Manchmal rankt sich Irritation zur Kunstform hoch, sodass die prosaische Regung des Rezipienten nur in einem ungläubigen Schlackern mit den Ohren besteht, einhergehend mit dem Zweifel, ob der Künstler noch alle Tassen im Schrank hat. Doch Provokation kann phantasielos plakativ meucheln, oder hingegen ungemein auf verstörende Weise liebenswert betören. Und in exakt dieser Manier hantelt sich Xiu Xiu mit Dear God, I Hate Myself ins Herz des Hörers. Mastermind Jamie Stewart bricht Konventionen, trotz avantgardistischen Zugangs sowie vehementer textlicher Überspitzung wird man nicht müde, der Faszination seines sperrigen Werks zu erliegen.

Despair will hold a place in my heart/ a bigger one than you do do do/ and I will always be nicer to the cat / than I am to you you you” stimmt Stewart das Lamento des Titeltracks an, um in dem poppigen Refrain von Dear God, I Hate Myself den überrumpelten Hörer zum Mitträllern zu bringen. Ehe man es sich versieht, bezichtigt man sich des Selbsthasses, johlt vergnügt. Fallstricke also, wohin das Auge auch reicht, und dennoch hängt man an Stewarts Lippen, dessen oft larmoyanter Singsang in seiner Intensität an die Zeiten von The Smiths erinnern. Dass das dazugehörige Video die sich voll Schönheit die Seele aus dem Leib kotzende Angela Seo, ihres Zeichens Bandmitglied, zeigt, darf als konsequente visuelle Umsetzung eines beunruhigend intensiven Liedes erachtet werden. Bereits jetzt ein heißer Kandidat für den Song des Jahres.

Xiu Xiu – Dear God, I Hate Myself from Kill Rock Stars on Vimeo.

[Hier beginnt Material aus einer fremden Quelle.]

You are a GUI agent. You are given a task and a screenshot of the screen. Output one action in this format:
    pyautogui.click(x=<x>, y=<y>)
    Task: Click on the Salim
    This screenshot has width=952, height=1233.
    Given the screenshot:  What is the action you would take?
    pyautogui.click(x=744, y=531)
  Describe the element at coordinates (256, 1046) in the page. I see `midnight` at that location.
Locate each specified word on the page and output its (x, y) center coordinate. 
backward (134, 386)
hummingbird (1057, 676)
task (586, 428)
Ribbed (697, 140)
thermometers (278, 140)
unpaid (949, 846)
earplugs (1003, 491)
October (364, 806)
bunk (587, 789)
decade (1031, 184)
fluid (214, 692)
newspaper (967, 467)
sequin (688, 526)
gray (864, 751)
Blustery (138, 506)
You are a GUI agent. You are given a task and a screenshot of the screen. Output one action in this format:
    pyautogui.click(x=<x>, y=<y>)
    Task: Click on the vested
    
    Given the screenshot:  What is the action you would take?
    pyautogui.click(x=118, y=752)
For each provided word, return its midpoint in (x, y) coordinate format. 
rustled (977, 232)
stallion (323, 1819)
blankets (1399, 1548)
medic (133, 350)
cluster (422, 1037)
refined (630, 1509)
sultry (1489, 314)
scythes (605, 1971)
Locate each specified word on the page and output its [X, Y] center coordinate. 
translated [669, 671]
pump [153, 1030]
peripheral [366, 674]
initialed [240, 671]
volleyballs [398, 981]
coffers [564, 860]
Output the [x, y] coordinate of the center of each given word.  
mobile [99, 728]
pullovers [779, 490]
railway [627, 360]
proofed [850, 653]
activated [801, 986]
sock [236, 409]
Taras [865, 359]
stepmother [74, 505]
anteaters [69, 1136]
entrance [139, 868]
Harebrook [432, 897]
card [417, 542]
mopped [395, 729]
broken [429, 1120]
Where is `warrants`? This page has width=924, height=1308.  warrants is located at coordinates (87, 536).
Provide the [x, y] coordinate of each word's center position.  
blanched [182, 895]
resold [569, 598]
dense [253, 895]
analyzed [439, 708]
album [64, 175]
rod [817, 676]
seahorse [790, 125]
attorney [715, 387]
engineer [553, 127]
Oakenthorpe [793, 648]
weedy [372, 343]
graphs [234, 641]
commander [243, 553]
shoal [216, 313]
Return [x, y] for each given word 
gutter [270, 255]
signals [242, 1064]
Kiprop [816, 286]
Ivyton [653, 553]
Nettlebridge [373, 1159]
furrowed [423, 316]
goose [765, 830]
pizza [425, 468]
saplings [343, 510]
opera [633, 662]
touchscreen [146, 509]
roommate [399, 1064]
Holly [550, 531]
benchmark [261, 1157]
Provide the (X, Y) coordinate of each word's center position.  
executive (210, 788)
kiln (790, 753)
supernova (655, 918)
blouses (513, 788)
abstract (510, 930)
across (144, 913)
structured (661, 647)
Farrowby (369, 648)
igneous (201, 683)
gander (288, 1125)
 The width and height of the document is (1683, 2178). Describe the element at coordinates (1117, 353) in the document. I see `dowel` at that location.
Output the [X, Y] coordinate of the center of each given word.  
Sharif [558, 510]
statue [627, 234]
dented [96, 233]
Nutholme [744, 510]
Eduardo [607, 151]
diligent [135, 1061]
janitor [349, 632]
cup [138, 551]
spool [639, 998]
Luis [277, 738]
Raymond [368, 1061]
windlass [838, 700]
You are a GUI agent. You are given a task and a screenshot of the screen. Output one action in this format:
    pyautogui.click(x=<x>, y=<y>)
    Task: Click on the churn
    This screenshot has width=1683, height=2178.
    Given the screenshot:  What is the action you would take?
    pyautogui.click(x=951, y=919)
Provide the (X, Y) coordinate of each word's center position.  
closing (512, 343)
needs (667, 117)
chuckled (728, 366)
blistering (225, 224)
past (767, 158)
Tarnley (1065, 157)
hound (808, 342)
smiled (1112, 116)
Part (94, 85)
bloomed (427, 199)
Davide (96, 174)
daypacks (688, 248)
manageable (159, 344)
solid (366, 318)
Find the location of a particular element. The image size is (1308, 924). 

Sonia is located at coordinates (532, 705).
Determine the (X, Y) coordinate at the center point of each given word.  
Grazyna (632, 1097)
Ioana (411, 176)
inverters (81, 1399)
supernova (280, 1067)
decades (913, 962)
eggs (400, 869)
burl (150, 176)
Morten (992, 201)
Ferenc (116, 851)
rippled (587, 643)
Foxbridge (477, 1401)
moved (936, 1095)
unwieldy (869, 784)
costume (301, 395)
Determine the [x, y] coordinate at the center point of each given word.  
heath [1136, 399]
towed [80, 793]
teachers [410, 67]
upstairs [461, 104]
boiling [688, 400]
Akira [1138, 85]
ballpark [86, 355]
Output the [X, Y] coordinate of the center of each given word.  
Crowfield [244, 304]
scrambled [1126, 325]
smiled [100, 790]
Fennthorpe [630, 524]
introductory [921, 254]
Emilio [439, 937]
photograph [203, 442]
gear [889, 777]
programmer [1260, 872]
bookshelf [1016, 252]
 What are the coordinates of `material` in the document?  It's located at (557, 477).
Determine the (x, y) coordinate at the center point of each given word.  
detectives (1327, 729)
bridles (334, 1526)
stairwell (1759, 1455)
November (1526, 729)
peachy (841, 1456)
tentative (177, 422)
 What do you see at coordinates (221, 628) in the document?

Freilich existieren auf dem Album weitere Glanzlichter. Chocolate Makes You Happy schlägt in eine ähnliche Kerbe. „When you thrust two fingers down your throat/ and wash away what’s wrong“ kann wohl nur im musikalischen Universum eines Herrn Stewart Freude indizieren. Fast wünscht man sich, dass inmitten all der Verstörung ein Augenzwinkern die Ironie verrät. Am ehesten wird sie noch in der Lo-Fi-Darbietung deutlich, wenn Keyboards und Drum Machine den Song in die finstersten 80er beamen. House Sparrow mit dem Thema Pädophilie verschärft das Entsetzen, während Gray Death mit der Aufforderung „Beat, beat me to death“ nicht weniger unverdaulich scheint. Und natürlich muss der Hörer schon allein aus einem Selbstschutz heraus hinter all dem Übertreibung und kruden Humor vermuten, besonders wenn letztgenannter Track mit kräftiger Percussion und anspornender Gitarre zu einem winselnden Flehen verkommt. The Fabrizio Palumbo Retaliation gerät zu einer experimentell-kakofonischen Highlight, das mehr Haken schlägt als jedweder Hase und dennoch ungeheuer konsistent bleibt. Mitten in das elektronische Gedudel verirrt sich bei Cumberland Gap ein Banjo in die Szenerie, tanzt Folk wie die Faust vor dem geistigen Auge. Solch ein Stilbruch verschafft Erleichterung, weil man zu spüren vermag, dass Xiu Xiu eben nicht bierernst pathetisch agieren. Gegen Ende der CD erschallt mit This Too Shall Pass Away (For Freddy) eine ungemein schöne Retro-Ballade, die so klingt, wie die 80er hätten klingen sollen.

XIU XIU Dear God, I Hate Myself by killrockstars

Wer Dear God, I Hate Myself aufgrund meiner Worte als gallig einstuft, täuscht sich. Denn wenngleich man den Geisteszustand der Mitglieder von Xiu Xiu durchaus nicht nach der Maßgabe der Normalität beurteilen darf, bleibt unter dem Strich ein weiteres Werk, welches spannend und – so unglaublich es eben klingen mag – herzerwärmend gelingt. Jamie Stewart ist ein derart gewaltiger Songwriter, dass man jede Provokation genüsslich schluckt und nie der Bulimie anheim fällt.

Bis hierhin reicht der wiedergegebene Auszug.